Hospitalized patients with DM represent a group at high risk for readmission. Variability in how instructions for home DM management are provided at discharge can contribute to this risk. At our institution, recommendations made by the endocrine consult service were not always accurately translated into patient discharge orders by the primary service. Therefore, the EFR embedded within the EMR was developed. We investigated its effectiveness by reviewing the EMR of 48 patients discharged with insulin prior to (group 1) and following implementation (group 2) for fidelity of recommendations carried out by the primary service. Accuracy of the diabetes-related discharge regimen was defined as correct type and dose of insulin, correct administration supplies (syringes vs. pen needles), and provision of appropriate glucose monitoring supplies by the primary team. About 50% of patients had a change in their DM regimen at discharge. Insulin was added as a new medication in 29% vs. 44% of patients in groups 1 and 2 respectively. There was significant improvement in the accuracy of the diabetes-related discharge regimen (68% vs. 96%, p = 0.001).

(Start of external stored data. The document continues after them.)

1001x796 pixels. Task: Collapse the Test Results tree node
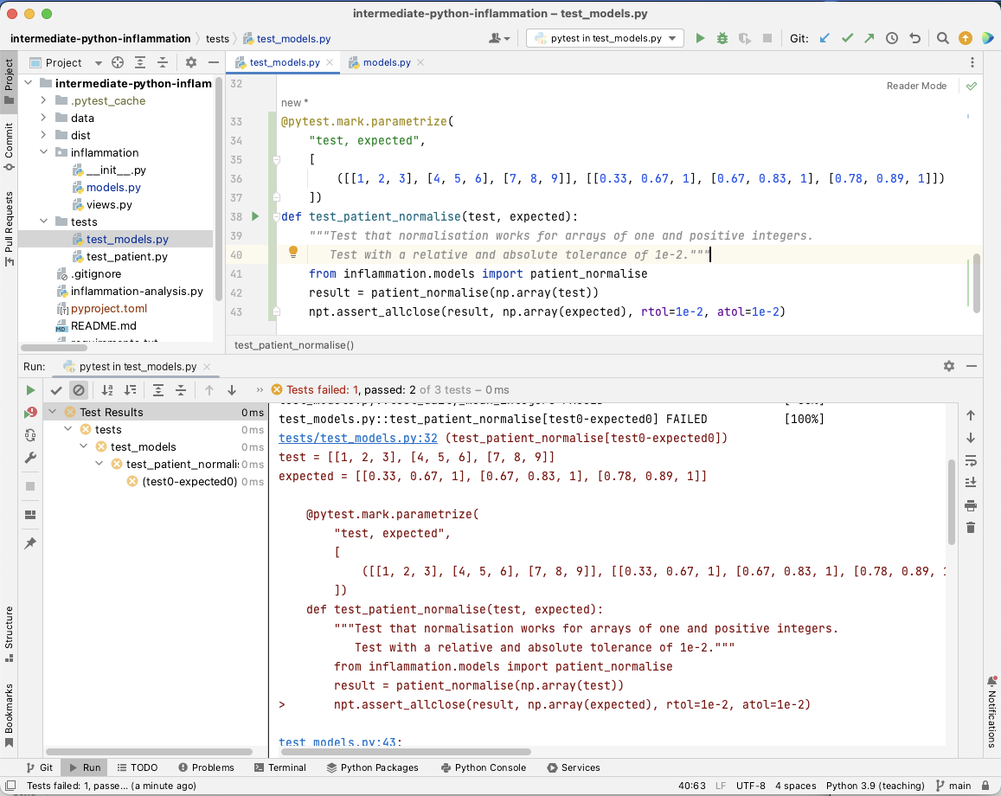55,412
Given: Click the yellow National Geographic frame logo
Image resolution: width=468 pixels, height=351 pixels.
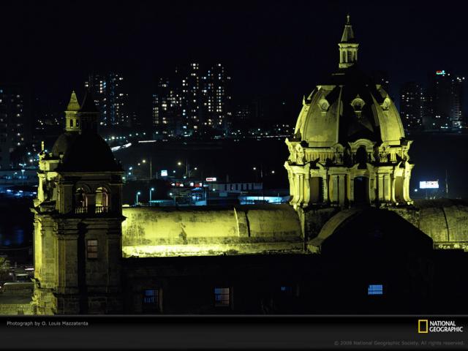Looking at the screenshot, I should coord(423,326).
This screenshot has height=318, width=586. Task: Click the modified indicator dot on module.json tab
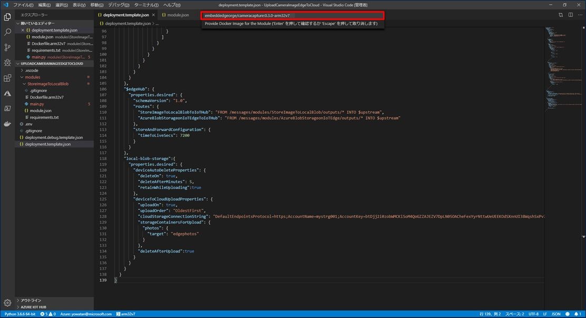(x=195, y=15)
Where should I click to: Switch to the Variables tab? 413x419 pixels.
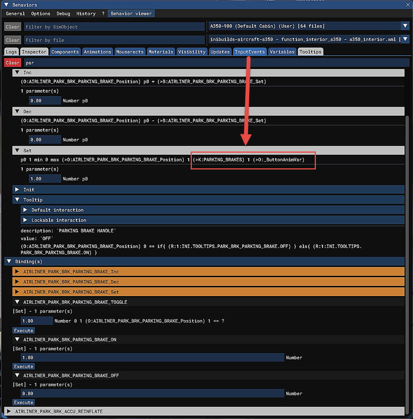pos(281,52)

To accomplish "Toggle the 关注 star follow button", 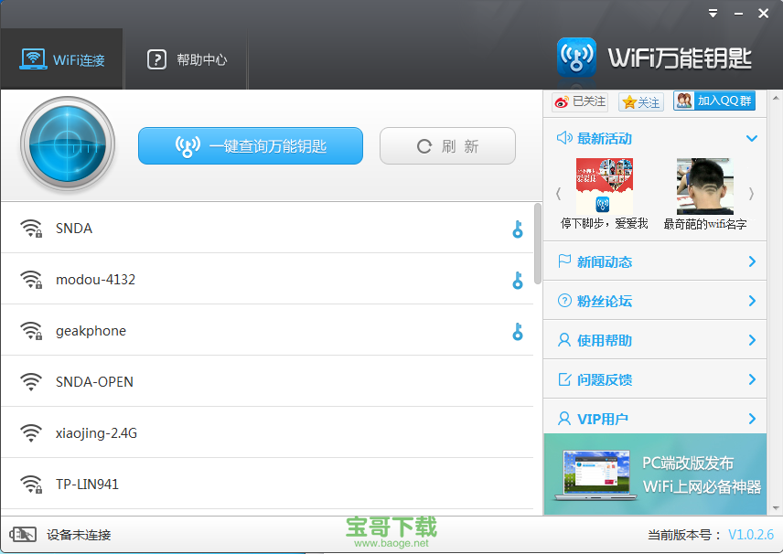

These results demonstrate that deficiencies in the discharge process can be ameliorated by EMR tools which facilitate a safer transition of care from inpatient to outpatient settings for patients with DM. Disclosure D. Pinkhasova: None. A. Donihi: None. K. Feterik: None. M.T. Korytkowski: None. E. Karslioglu French: None.